Et vous savez quoi ? Pour équilibrer, proposons aussi un exemple « de l’autre côté ». Supposons qu’Israël réussisse à maintenir un excellent système d’aide sociale aux pauvres, et que cela ait pour prix des incendies majeurs deux fois par an – est-ce un échec ou une réussite ? La réponse dépend, là encore, de l’importance que vous accordez à l’aide sociale aux plus démunis.

7. Vous voulez une conclusion ? On l’a déjà dit : si le gouvernement visait un certain niveau de risque, mais a géré ses affaires de sorte que le niveau de risque réel est plus élevé, alors c’est une défaillance (d’ailleurs – un niveau de risque plus bas que prévu est aussi une défaillance, car cela signifie un excès d’investissement au détriment d’autres domaines…). Mais pour savoir si c’est bien le cas, il ne suffit pas de constater qu’il y a eu un grand incendie – car il se peut que des incendies majeurs occasionnels soient un risque que l’État d’Israël est prêt à assumer.

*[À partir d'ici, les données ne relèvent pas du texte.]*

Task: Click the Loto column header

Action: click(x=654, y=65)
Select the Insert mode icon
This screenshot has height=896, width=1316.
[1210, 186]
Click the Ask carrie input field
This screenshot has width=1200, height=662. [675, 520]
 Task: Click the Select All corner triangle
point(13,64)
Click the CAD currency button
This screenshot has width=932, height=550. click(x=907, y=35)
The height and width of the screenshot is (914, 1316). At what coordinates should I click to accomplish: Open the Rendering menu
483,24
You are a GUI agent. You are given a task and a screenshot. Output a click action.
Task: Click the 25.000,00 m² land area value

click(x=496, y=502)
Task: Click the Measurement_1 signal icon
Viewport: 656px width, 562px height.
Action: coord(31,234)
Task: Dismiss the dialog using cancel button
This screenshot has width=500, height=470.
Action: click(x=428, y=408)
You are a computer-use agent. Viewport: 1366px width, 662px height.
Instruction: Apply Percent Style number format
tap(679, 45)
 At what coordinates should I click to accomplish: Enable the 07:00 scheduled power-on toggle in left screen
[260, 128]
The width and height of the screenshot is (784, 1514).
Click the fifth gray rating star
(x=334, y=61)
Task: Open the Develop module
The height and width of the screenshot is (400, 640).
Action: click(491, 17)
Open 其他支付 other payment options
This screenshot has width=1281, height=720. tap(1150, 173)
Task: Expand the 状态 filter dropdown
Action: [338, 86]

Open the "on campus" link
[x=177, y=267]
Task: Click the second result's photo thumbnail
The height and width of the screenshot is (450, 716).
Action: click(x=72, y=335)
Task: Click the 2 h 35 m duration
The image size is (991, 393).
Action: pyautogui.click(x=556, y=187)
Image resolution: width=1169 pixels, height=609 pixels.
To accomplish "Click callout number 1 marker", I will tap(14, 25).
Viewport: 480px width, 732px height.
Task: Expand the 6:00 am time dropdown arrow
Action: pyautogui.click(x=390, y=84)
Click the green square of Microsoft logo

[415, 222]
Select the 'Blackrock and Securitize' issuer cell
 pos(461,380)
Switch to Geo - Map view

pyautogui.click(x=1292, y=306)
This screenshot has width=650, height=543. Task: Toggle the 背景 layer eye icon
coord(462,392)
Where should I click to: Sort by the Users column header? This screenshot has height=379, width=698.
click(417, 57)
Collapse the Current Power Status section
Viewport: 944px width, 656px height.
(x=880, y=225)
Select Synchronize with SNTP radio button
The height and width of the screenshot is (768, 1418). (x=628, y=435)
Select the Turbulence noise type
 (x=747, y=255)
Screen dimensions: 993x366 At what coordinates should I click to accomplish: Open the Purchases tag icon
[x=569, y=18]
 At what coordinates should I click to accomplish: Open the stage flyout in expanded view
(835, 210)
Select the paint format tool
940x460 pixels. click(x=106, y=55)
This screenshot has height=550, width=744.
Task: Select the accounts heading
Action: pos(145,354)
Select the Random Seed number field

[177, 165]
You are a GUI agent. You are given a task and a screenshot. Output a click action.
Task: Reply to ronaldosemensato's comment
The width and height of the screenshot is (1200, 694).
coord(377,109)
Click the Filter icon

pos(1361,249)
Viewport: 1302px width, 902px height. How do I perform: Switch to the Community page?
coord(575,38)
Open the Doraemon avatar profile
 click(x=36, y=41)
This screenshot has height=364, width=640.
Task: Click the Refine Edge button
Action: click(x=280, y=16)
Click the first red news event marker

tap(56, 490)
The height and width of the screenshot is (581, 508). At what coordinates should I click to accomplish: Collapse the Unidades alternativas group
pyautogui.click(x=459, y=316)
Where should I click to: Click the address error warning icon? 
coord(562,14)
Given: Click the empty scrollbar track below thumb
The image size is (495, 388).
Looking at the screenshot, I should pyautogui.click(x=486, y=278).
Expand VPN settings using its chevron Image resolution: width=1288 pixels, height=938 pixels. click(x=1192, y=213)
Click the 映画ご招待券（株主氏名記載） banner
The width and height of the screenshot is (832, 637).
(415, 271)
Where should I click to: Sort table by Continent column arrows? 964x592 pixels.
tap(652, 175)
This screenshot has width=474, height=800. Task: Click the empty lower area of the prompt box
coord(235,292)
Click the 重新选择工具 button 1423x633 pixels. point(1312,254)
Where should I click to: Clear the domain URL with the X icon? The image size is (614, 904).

Il ne suffit pas non plus de voir qu’il y a eu évacuation de villages, car cela aussi peut être un risque acceptable pour Israël. Il ne suffit pas de noter le manque d’avions de lutte contre le feu efficaces, car il se peut qu’Israël ait décidé que ces avions ne valent pas l’investissement.

Si vous pensez qu’Israël prend trop de risques face aux incendies, ce n’est pas forcément une défaillance, mais plutôt un débat – tout à fait légitime et nécessaire – sur les priorités du gouvernement (qui sont tordues à mes yeux aussi).

Si vous pensez qu’il y a un décalage entre le niveau de risque que le gouvernement voulait réellement atteindre et la manière dont il a mené ses affaires (budget, nominations, attention), alors oui – c’est une défaillance. Mais il faudra le prouver. Le feu, en soi, n’est pas une preuve.